Per formare gli studenti il Politecnico punta su strumenti metodologici, modelli cognitivi per affrontare situazioni complesse, capacità relazionali con professionisti di altre aree disciplinari. Competenze destinate a durare nel tempo. «Non si tratta semplicemente di lavorare insieme. Nel campo dell’intelligenza artificiale, ad esempio, il tema dell’etica ha una rilevanza fondamentale perché le macchine prenderanno decisioni al posto dell’uomo. E quindi bisogna attrezzarsi», continua il vicerettore. I laureati qualificati sono molto richiesti. Soprattutto nelle materie Stem (Scienze, tecnologia, ingegneria e matematica) la domanda di lavoratori è molto più alta dell’offerta: secondo un recente studio di Unioncamere, l’offerta riuscirà a soddisfare solo il 60 per cento del fabbisogno potenziale dei prossimi cinque anni, con il maggiore squilibrio nelle aree dei trasporti, del sistema moda, della meccatronica e dell’energia.

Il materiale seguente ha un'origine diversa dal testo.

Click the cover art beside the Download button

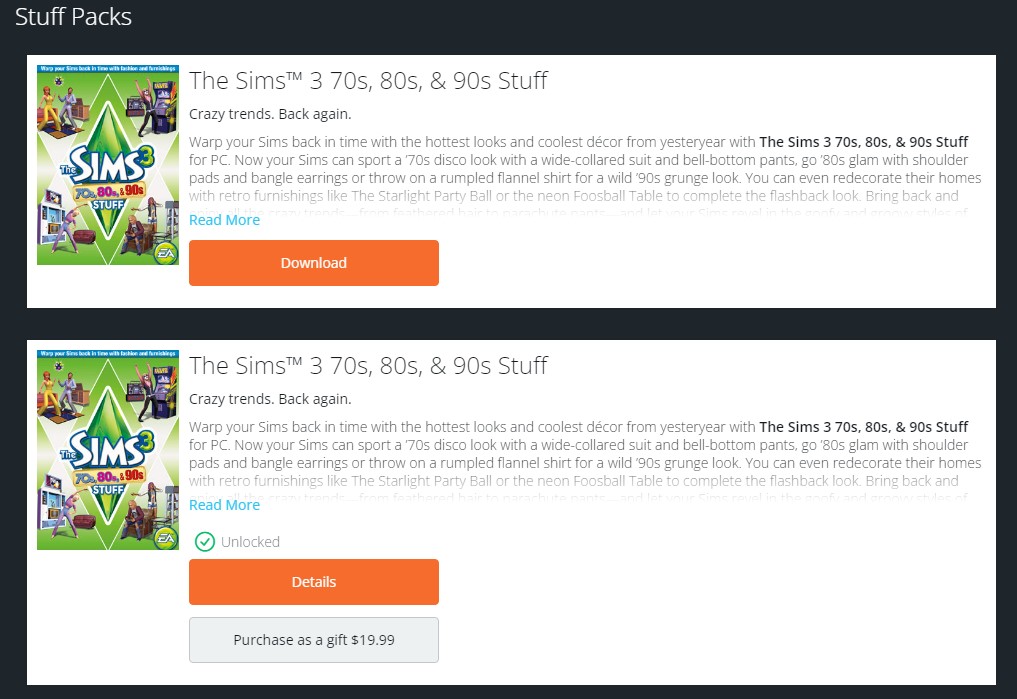pyautogui.click(x=107, y=165)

In alcuni casi, l’83 per cento dei laureati alla Bocconi di Milano ad esempio, gli studenti riescono a stipulare un contratto di lavoro o si assicurano uno stage al momento della laurea. E un terzo di loro ha già firmato un contratto a tempo indeterminato. A dodici mesi dal titolo, nell’ateneo milanese il tasso di occupazione raggiunge quasi il 97 per cento e un occupato su tre lavora all’estero, tendenza in crescita costante negli ultimi anni. Nella top ten delle università italiane la Bocconi svetta in Economia, Marketing e Finanza. «I nostri corsi di laurea hanno tutti a che fare con la capacità di leggere informazioni», sottolinea il rettore Francesco Billari: «I nostri laureati trovano spesso lavoro come consulenti, professione che sarà sempre più orientata all’analisi dei dati in funzione del marketing». Secondo il rettore, che ha insegnato per diversi anni Statistica, le competenze sono in continua evoluzione. «Un tempo Statistica era considerata una materia un po’ esotica, non particolarmente utile. Ora non è più così, è diventata sexy».

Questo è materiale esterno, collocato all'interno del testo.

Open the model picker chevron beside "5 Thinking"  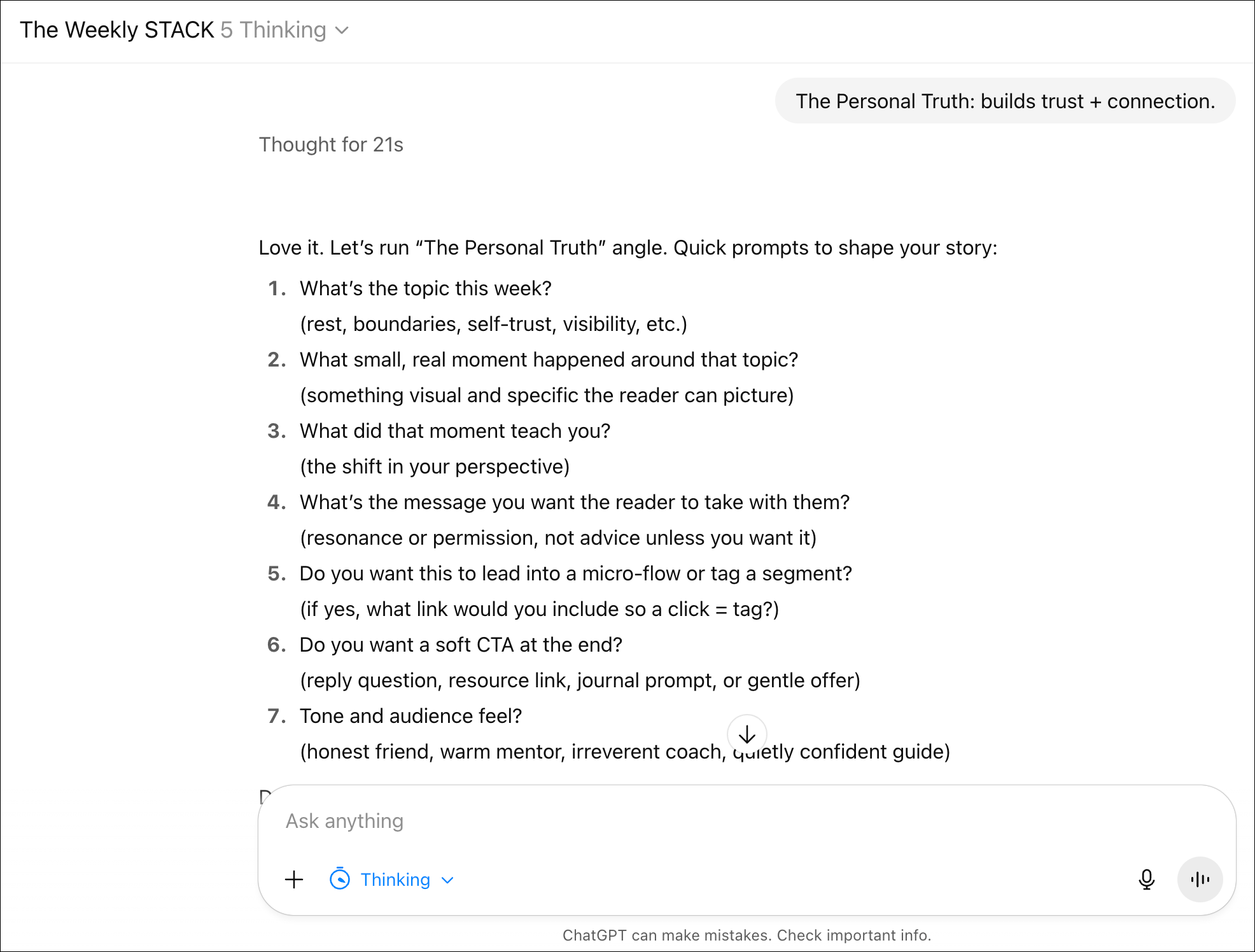point(342,31)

L’altro aspetto fondamentale, nella formazione dei laureati, riguarda l’internazionalizzazione. Anche nelle professioni tradizionali, avvocati e giuristi nelle istituzioni. Ne è convinto Michele Caianiello, direttore del Dipartimento di Scienze giuridiche e della Scuola di specializzazione per le professioni legali “Enrico Redenti” dell’università di Bologna, in ottima posizione in tutte le classifiche. «Il valore aggiunto di un laureato è la capacità di orientarsi tra diritti di Paesi diversi, dialogare con giuristi di altre provenienze. Bisogna essere fortissimi sui principi e flessibili nelle soluzioni tecniche. Oggi il metodo è troppo concentrato sul diritto italiano», dice il professor Caianiello, che prova a tratteggiare il profilo del laureato ideale. Qualche anno fa Alma Mater ha attivato il corso di laurea in Legal Studies, tutto in inglese, finalizzato a formare giuristi per organizzazioni internazionali, Ong, multinazionali, con forti competenze digitali. «È aperto a cento iscritti, a numero chiuso. Ci sta dando grandi soddisfazioni», conclude il professore: «Occorre superare l’impostazione mnemonica e orale di Giurisprudenza, crea una rigidità incompatibile con il mondo di oggi».